Nos enfants chrétiens, eux, – les quelques rares qui vont encore au catéchisme - ont des livres de catéchisme qui s’ouvrent avec le grand cycle de l’évolution depuis le cousin primate jusqu’à l’homme actuel, avec les différentes étapes qui montrent comment il se redresse progressivement. Comment on a pu imprimer en première page ce schéma lamentable, voilà qui devrait nous laisser pantois. Et furieux.
La question de l’évolution est évidemment une affaire intrigante. Et c’est sans doute une des questions les plus redoutables que celle de l’abîme entre le texte de la Genèse et la fiction scientifique qui rend compte de notre évolution supposée. De fictions scientifiques, les cimetières respectifs de l’histoire des sciences et celle de la philosophie en sont pleins.
Il faut dire aux enfants que devant la question de l’origine « historique » de l’homme, nous n’avons et n’aurons sans doute jamais de réponse claire, et qu’il importe peu de savoir qu’il y a un très ancien squelette qu’une presse stupide s’empresse de proclamer « le premier homme ». Viendra un jour où on trouvera un squelette encore plus ancien qu’on prétendra être le prototype de l’humanité.
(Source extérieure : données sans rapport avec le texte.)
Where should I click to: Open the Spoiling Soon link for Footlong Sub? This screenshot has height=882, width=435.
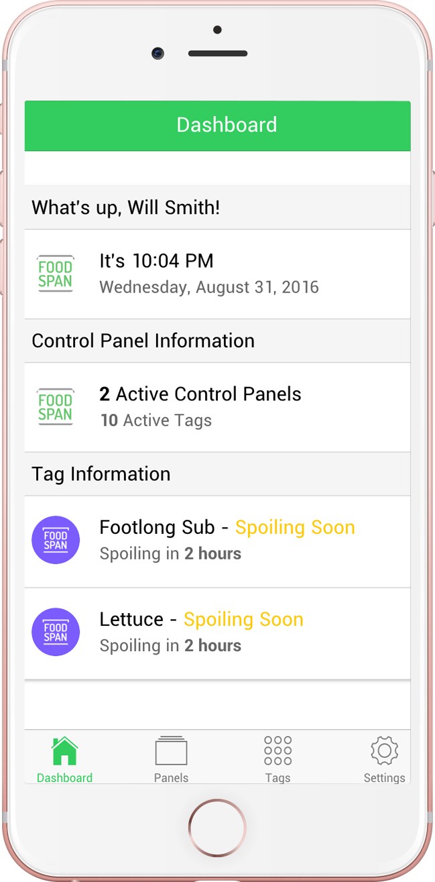[x=294, y=527]
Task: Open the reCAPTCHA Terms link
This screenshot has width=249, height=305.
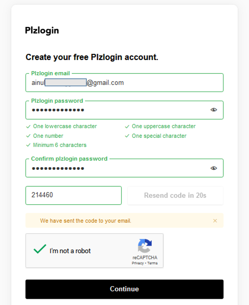Action: [x=152, y=263]
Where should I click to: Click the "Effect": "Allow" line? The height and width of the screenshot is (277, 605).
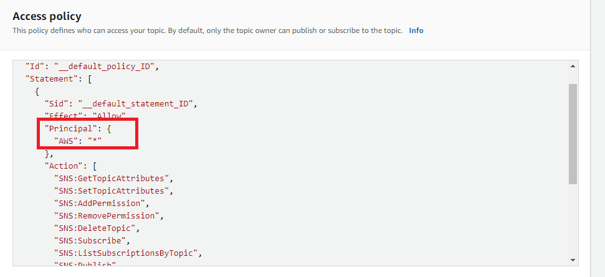coord(85,116)
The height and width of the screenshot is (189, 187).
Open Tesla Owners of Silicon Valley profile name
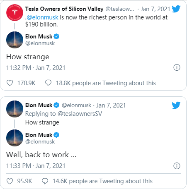point(64,9)
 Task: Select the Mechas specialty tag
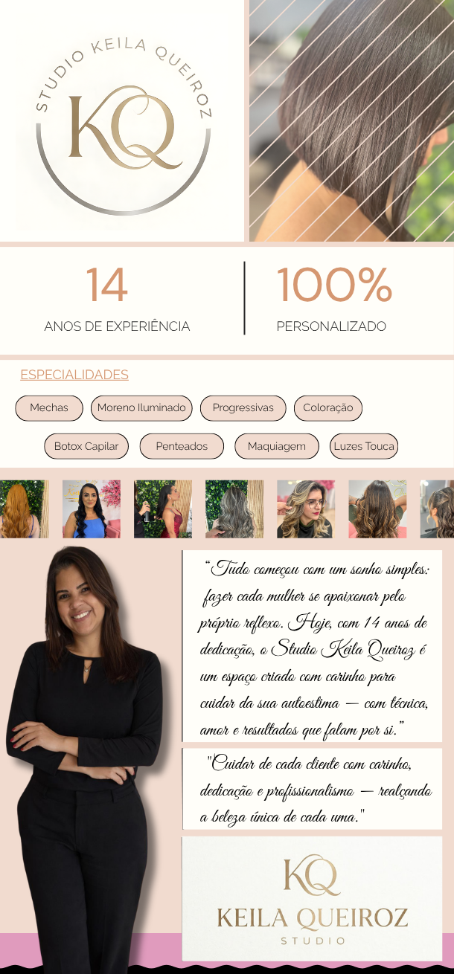pyautogui.click(x=49, y=407)
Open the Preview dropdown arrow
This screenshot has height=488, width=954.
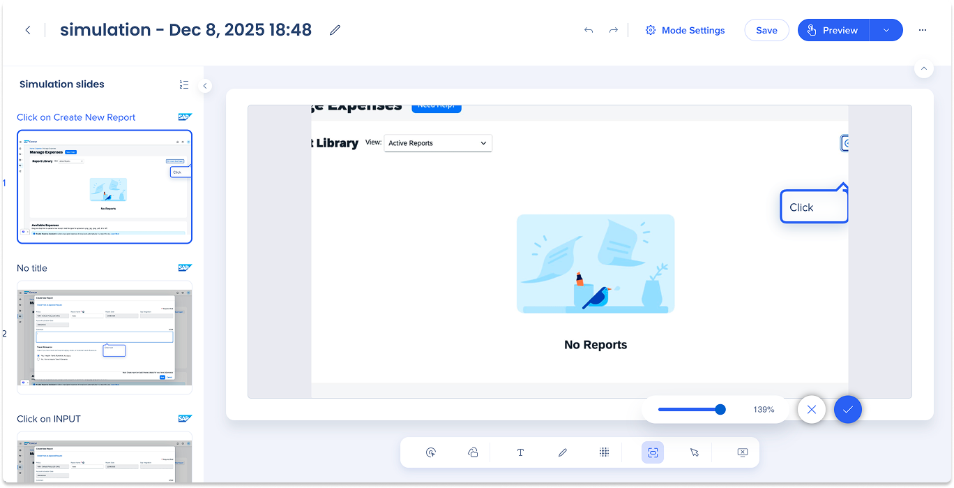coord(886,30)
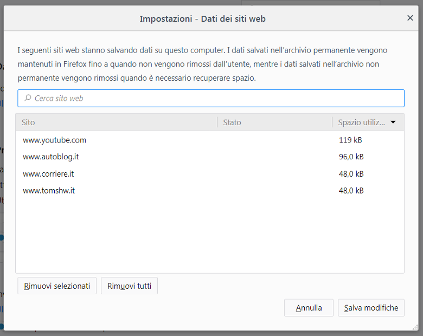Click the magnifier icon in the search box
Viewport: 423px width, 336px height.
(x=28, y=98)
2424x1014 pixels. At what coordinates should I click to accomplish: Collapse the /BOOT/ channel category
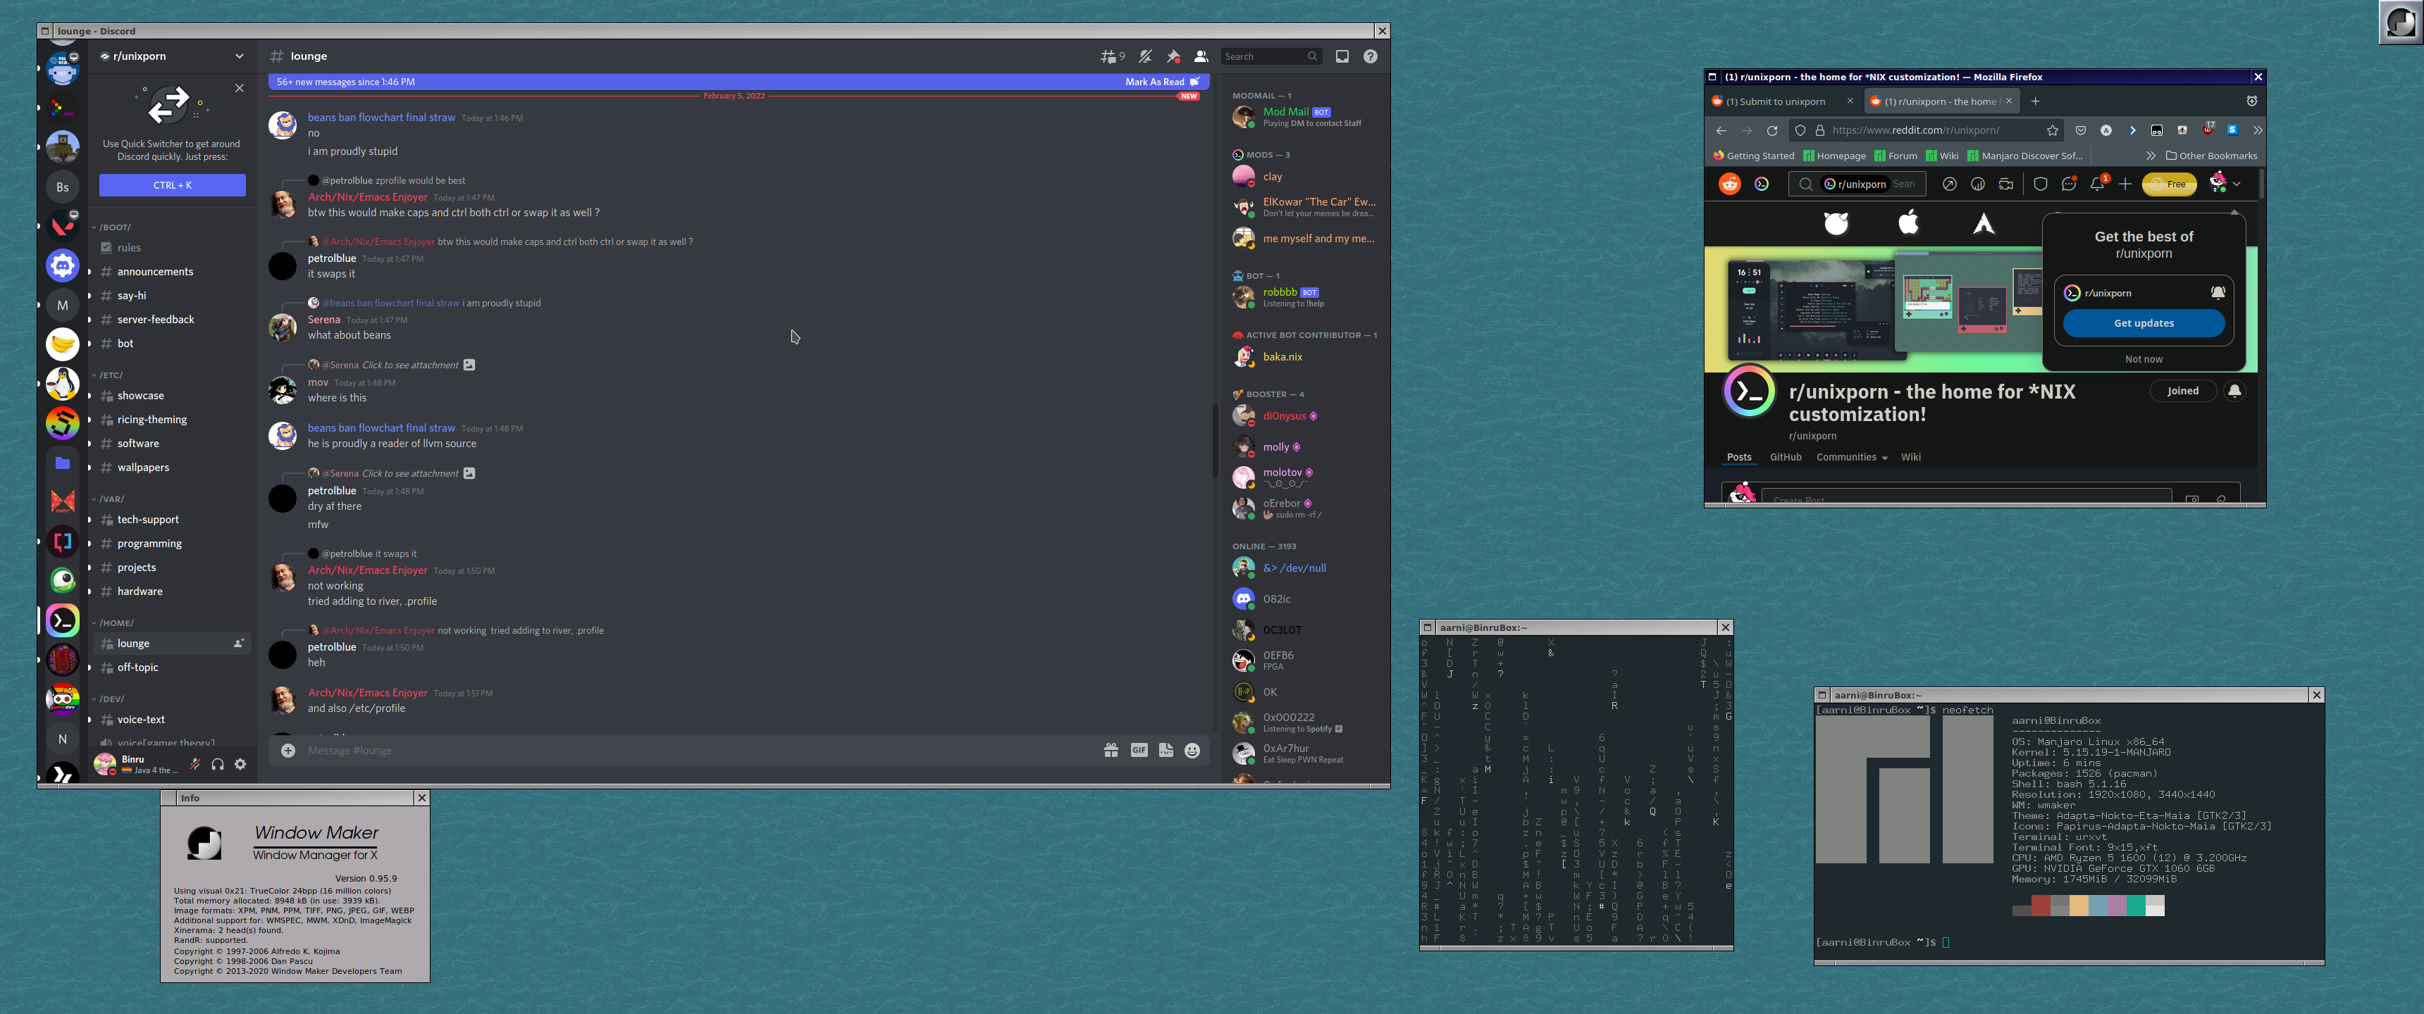(113, 227)
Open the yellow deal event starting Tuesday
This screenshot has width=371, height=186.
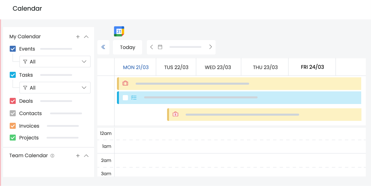point(264,115)
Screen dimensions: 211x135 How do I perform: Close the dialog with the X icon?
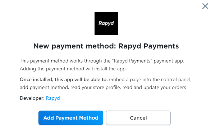(x=205, y=6)
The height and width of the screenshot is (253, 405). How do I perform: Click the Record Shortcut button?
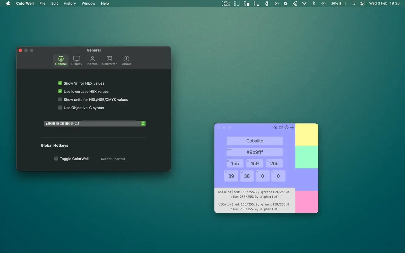click(x=113, y=159)
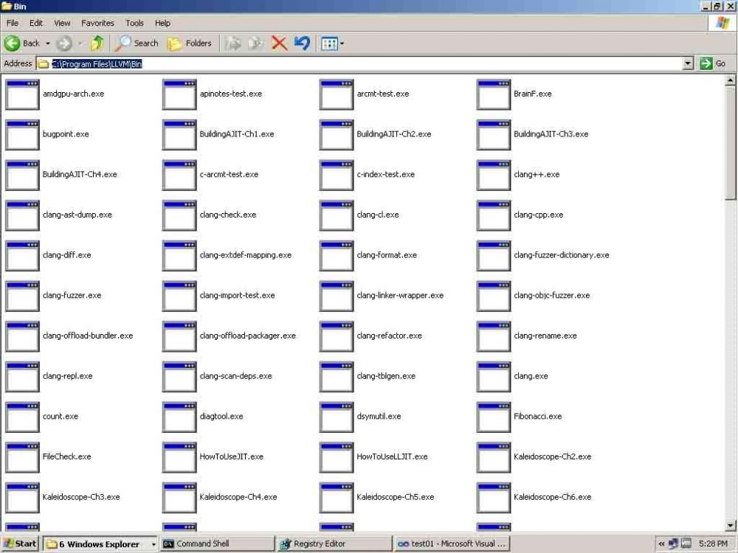Select the clang-format.exe icon
This screenshot has height=553, width=738.
click(337, 255)
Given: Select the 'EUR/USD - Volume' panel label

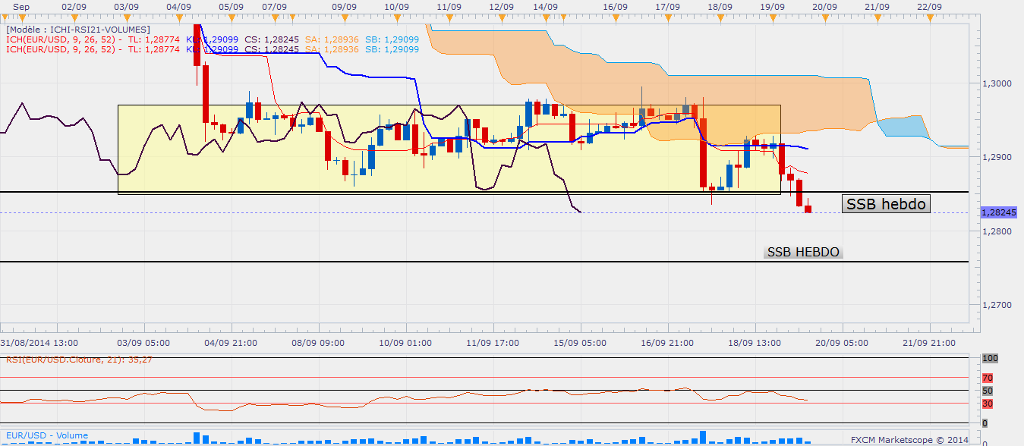Looking at the screenshot, I should [x=46, y=435].
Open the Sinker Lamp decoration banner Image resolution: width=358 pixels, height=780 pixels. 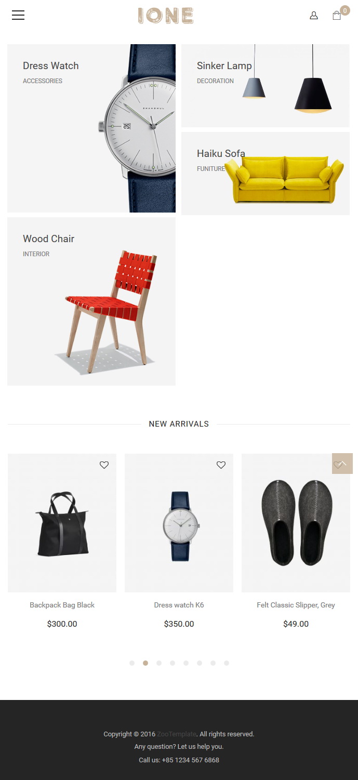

La réponse que donne la Genèse, ce sont les principes d’intelligibilité de notre nature humaine, qui ne dépend pas du temps, puisqu’elle vient d’un Dieu créateur. Ou qui ne dépend pas seulement du temps. Notre horizon n’est pas le covid 19, ni la mort biologique qu’on agite devant nos yeux à grand renforts de discours anxiogènes, notre horizon c’est l’Éternité participée : lorsque histoire et création seront entrées dans la plénitude de ce qu’on appelle les « temps ». Alors nous verrons l’histoire telle qu’elle est vraiment, non pas une interminable marche des empires, une effrayante succession de guerres, de royautés, de dynasties, de destructions, d’économies concurrentes, d’histoires des pandémies, des techniques, des grands hommes et des peuples oubliés, mais comme la marche de l’Amour, silencieuse et pourtant royale.
Thomas d’Aquin rappelait que le temps est coextensif à l’Éternité. C’est un mot difficile.
Autrefois, certains propos, certaines formules étaient donnés à méditer dans la nuit de l’intelligence, là où scintille une lumière nouvelle, celle de cet Auxiliaire qui attend que nous voulions bien y pénétrer, dans cette nuit obscure de notre âme immortelle, pour y écouter et y voir ce que le langage humain ne peut nous enseigner quand il est devenu trop pauvre ou trop arrogant. Et que peut-être bien, il n’est pas fait pour nous enseigner.
Nous avons deux mémoires, la mémoire culturelle et la mémoire de l’Éternité. Celle-là, singularisée dans une ou plusieurs langues, dans un pays ou un terroir, dans une généalogie. Elle est précieuse et elle est fragile ; celle-ci, portée par l’histoire d’Israël prolongée de 2000 ans de christianisme et d’histoire ecclésiale, dans une Révélation qu’il revient aux chrétiens de transmettre, par toute leur chair vivante, dans toutes les langues du monde, parce que Celui qui en est l’objet est la Parole vivante, source de toute parole vivante.